▸ Do this: Copy the data below word for word, from its first line through the line that contains "pos(112,190)", and leave the pictures out.

▸ Records:
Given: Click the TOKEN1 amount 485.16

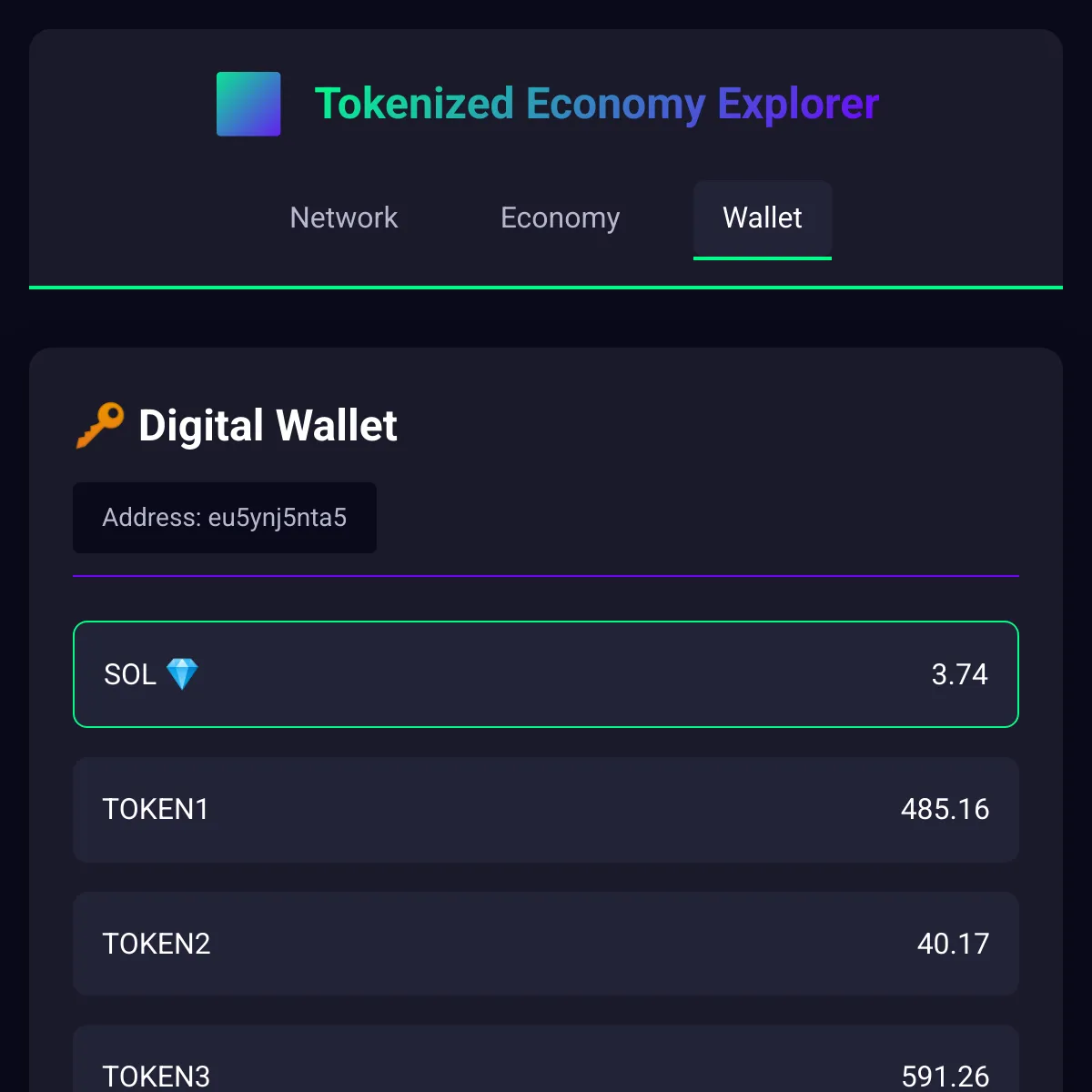Looking at the screenshot, I should pyautogui.click(x=945, y=809).
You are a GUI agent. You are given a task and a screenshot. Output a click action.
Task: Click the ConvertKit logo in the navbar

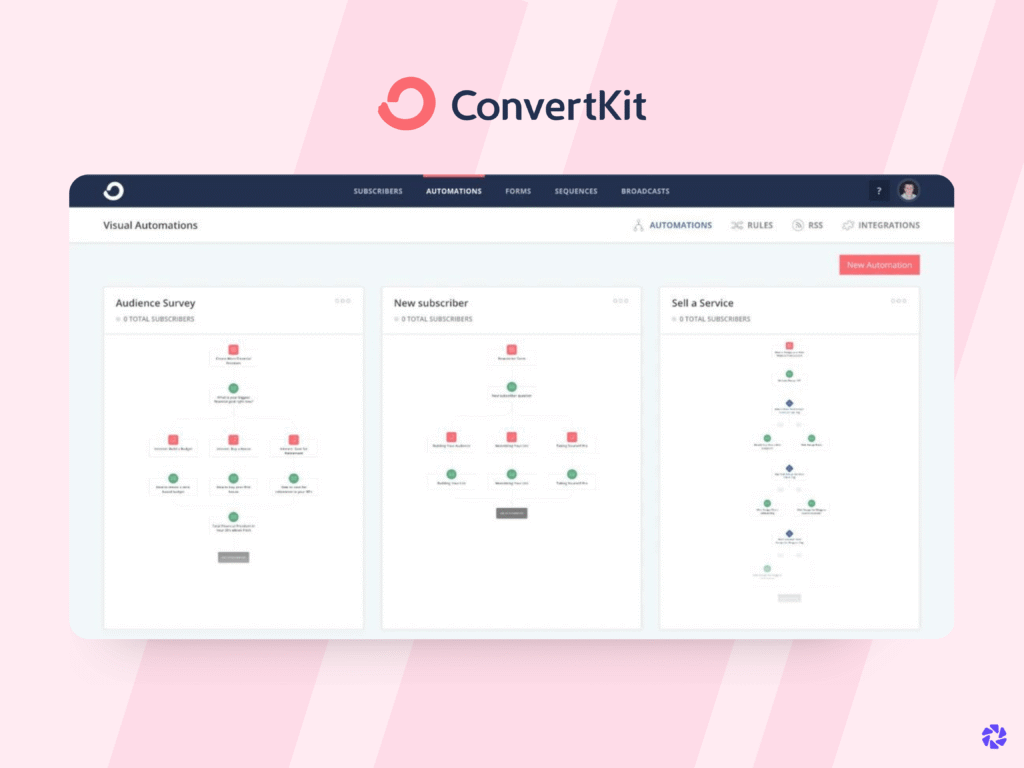pos(112,190)
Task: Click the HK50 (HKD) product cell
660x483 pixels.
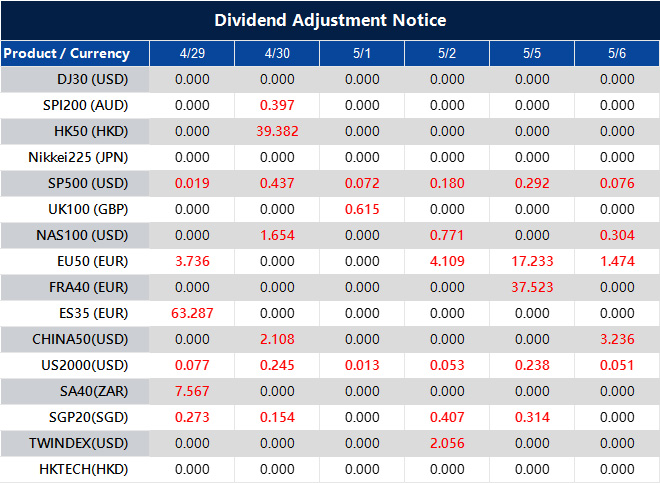Action: pos(92,131)
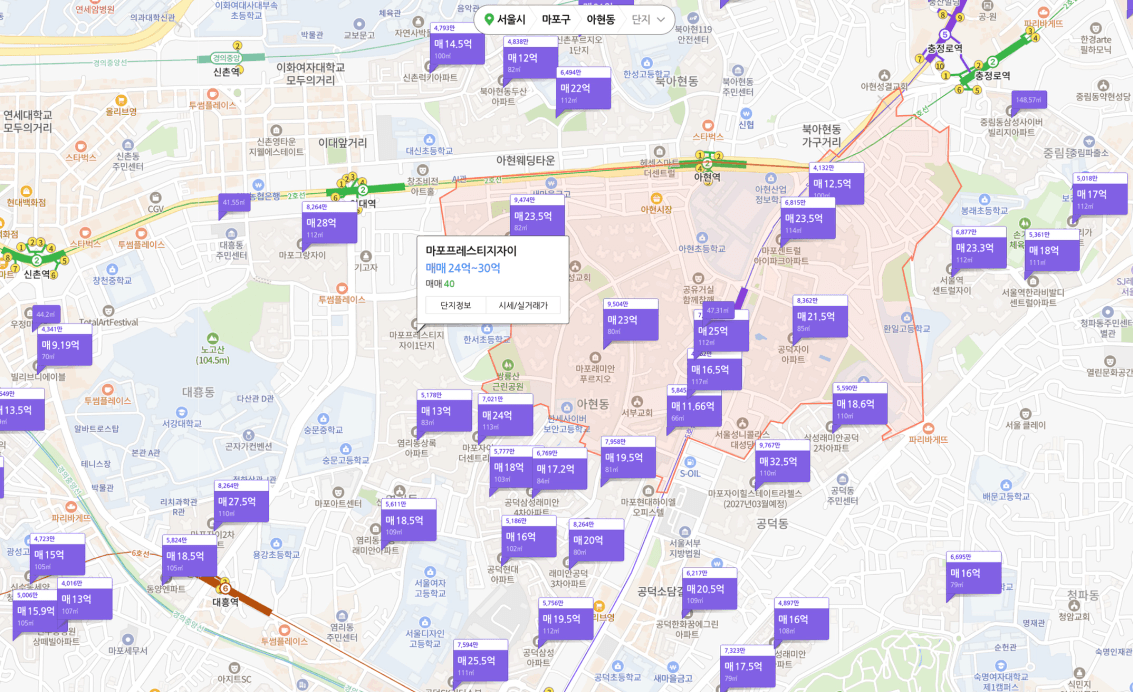Expand the 단지 chevron dropdown
This screenshot has width=1133, height=692.
click(648, 20)
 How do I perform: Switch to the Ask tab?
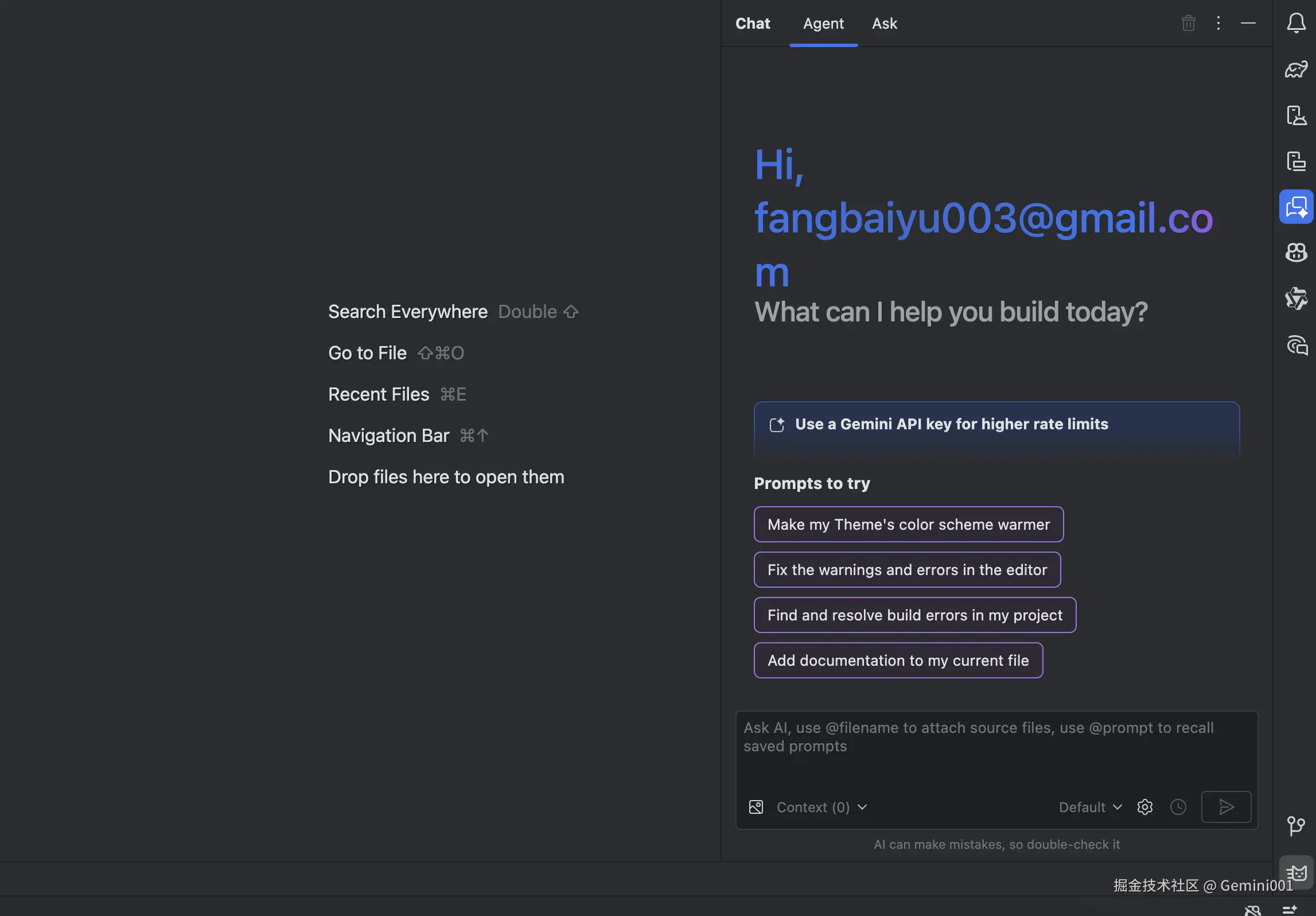pos(884,24)
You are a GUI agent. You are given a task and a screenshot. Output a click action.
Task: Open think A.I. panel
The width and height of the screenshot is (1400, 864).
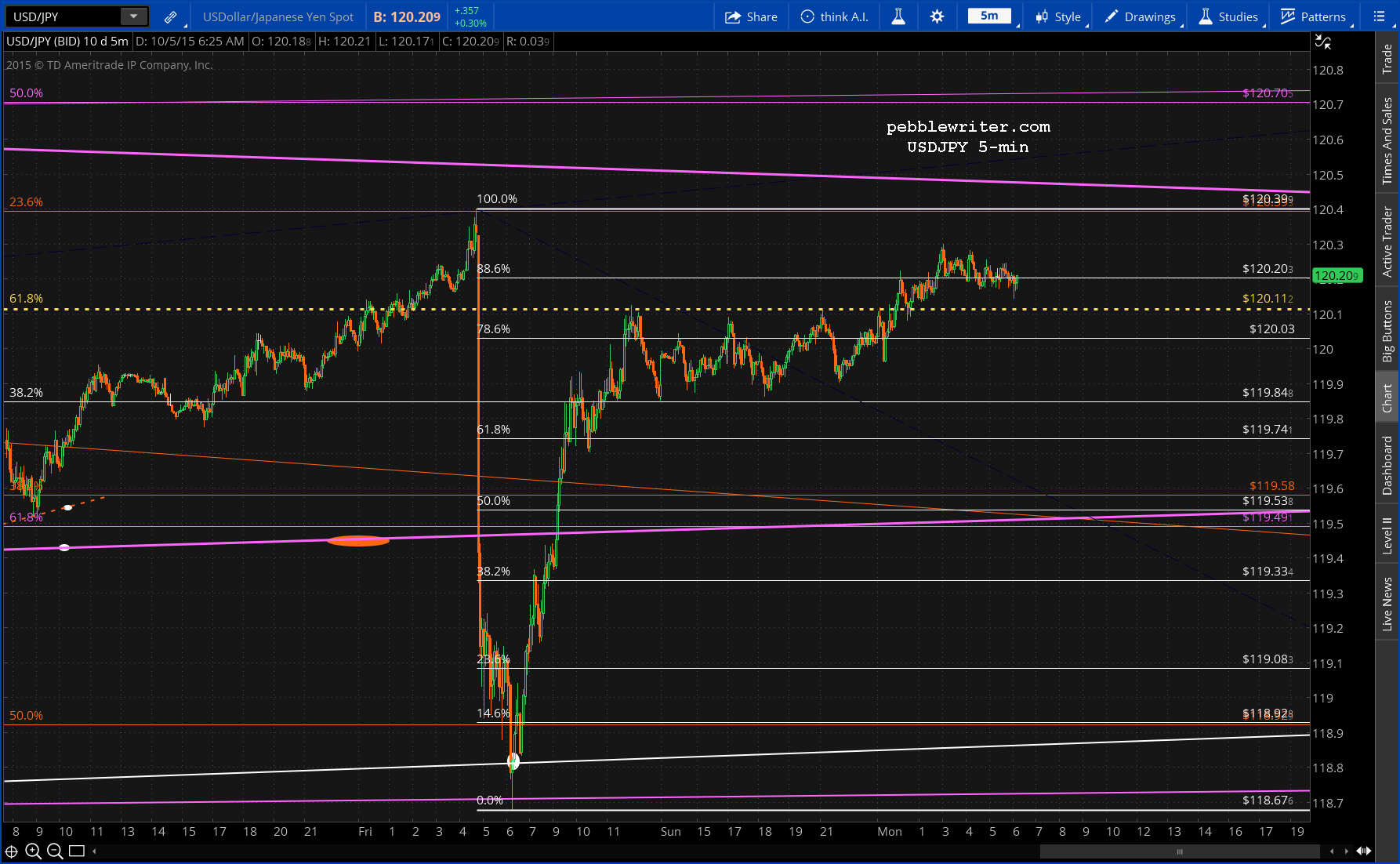tap(834, 16)
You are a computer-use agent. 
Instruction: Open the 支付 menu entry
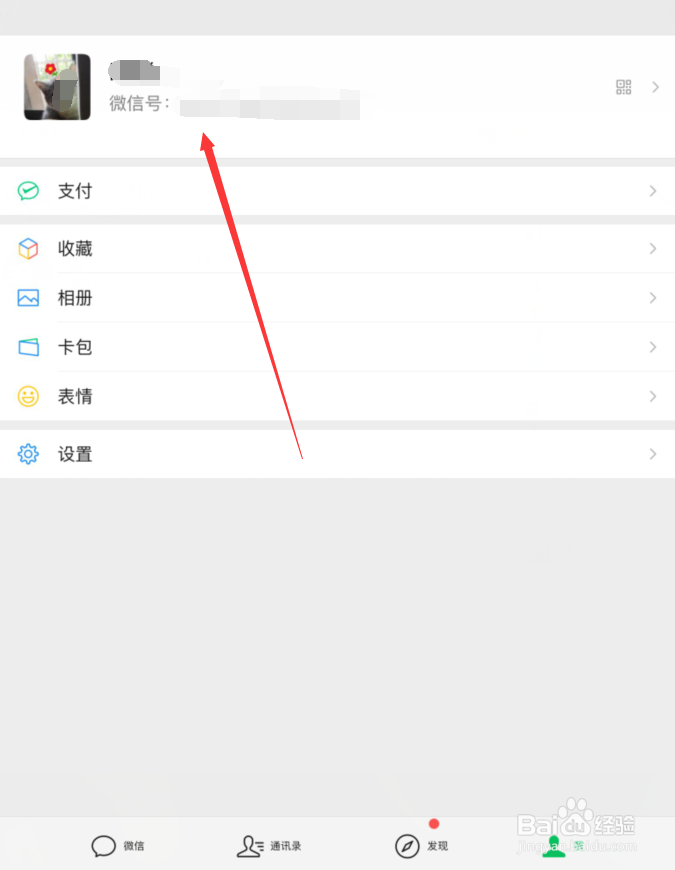tap(337, 191)

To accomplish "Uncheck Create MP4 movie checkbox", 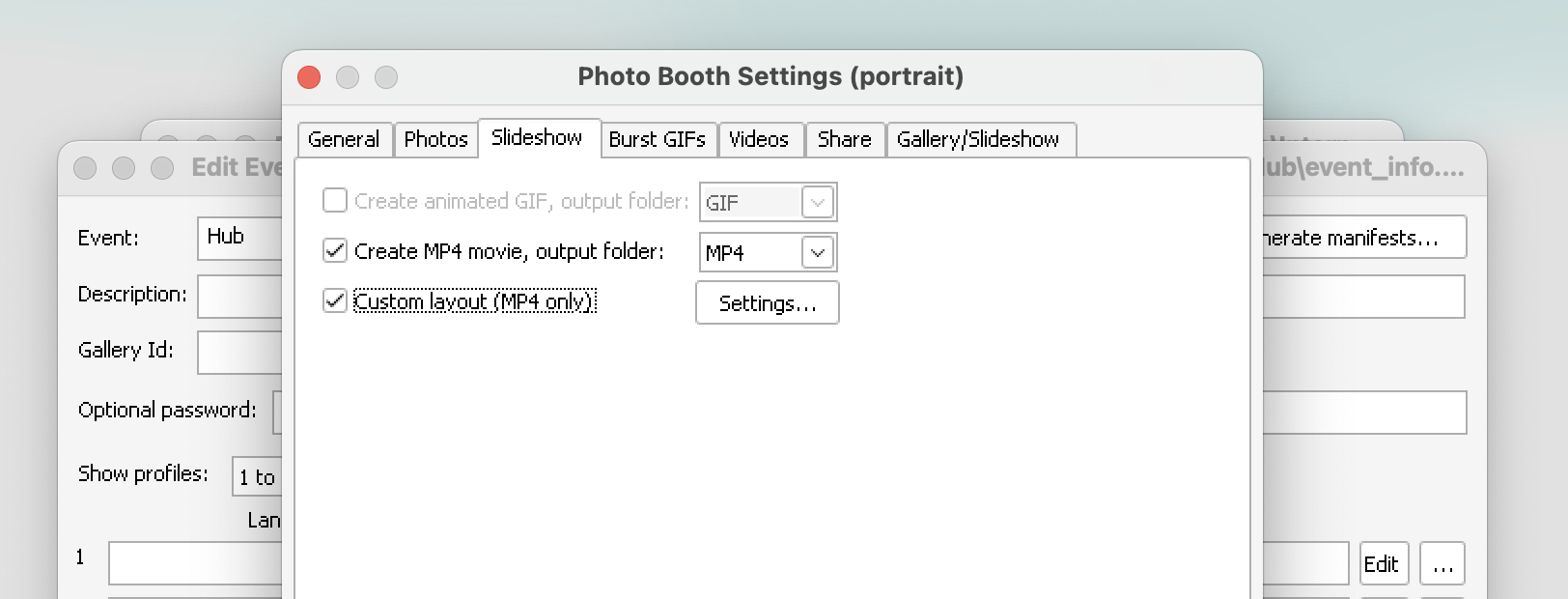I will [335, 251].
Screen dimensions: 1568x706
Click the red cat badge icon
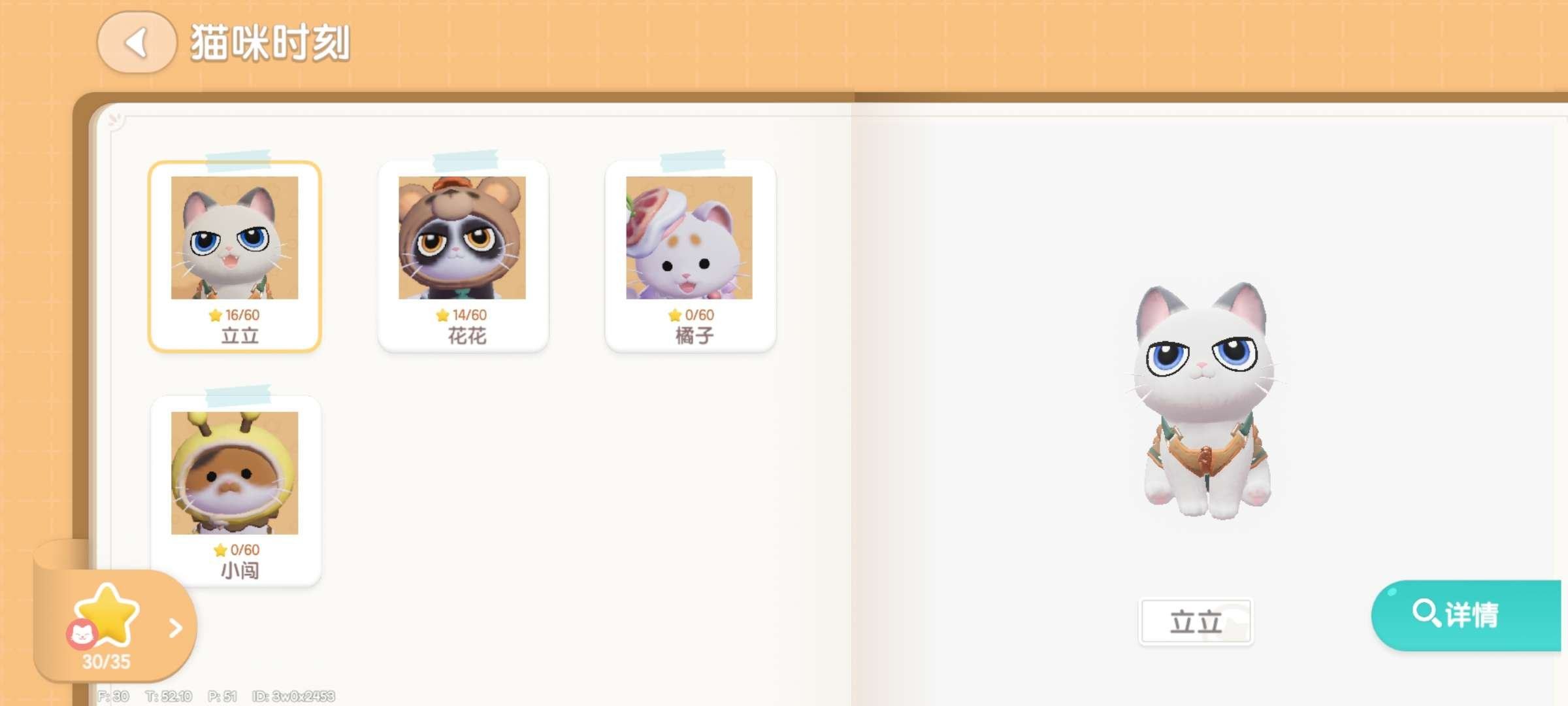(82, 633)

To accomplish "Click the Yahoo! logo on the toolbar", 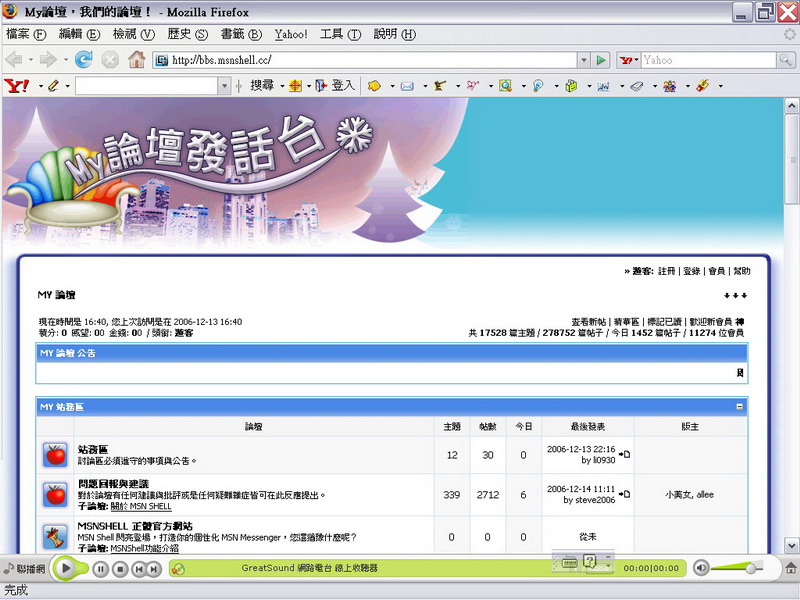I will (x=17, y=86).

▸ Answer for the task:
Given: Click the TOKEN1 amount 485.16

Looking at the screenshot, I should pyautogui.click(x=945, y=809).
You are a GUI agent. You are given a task and a screenshot. Output a click action.
Task: Click the ConvertKit logo in the navbar

pos(112,190)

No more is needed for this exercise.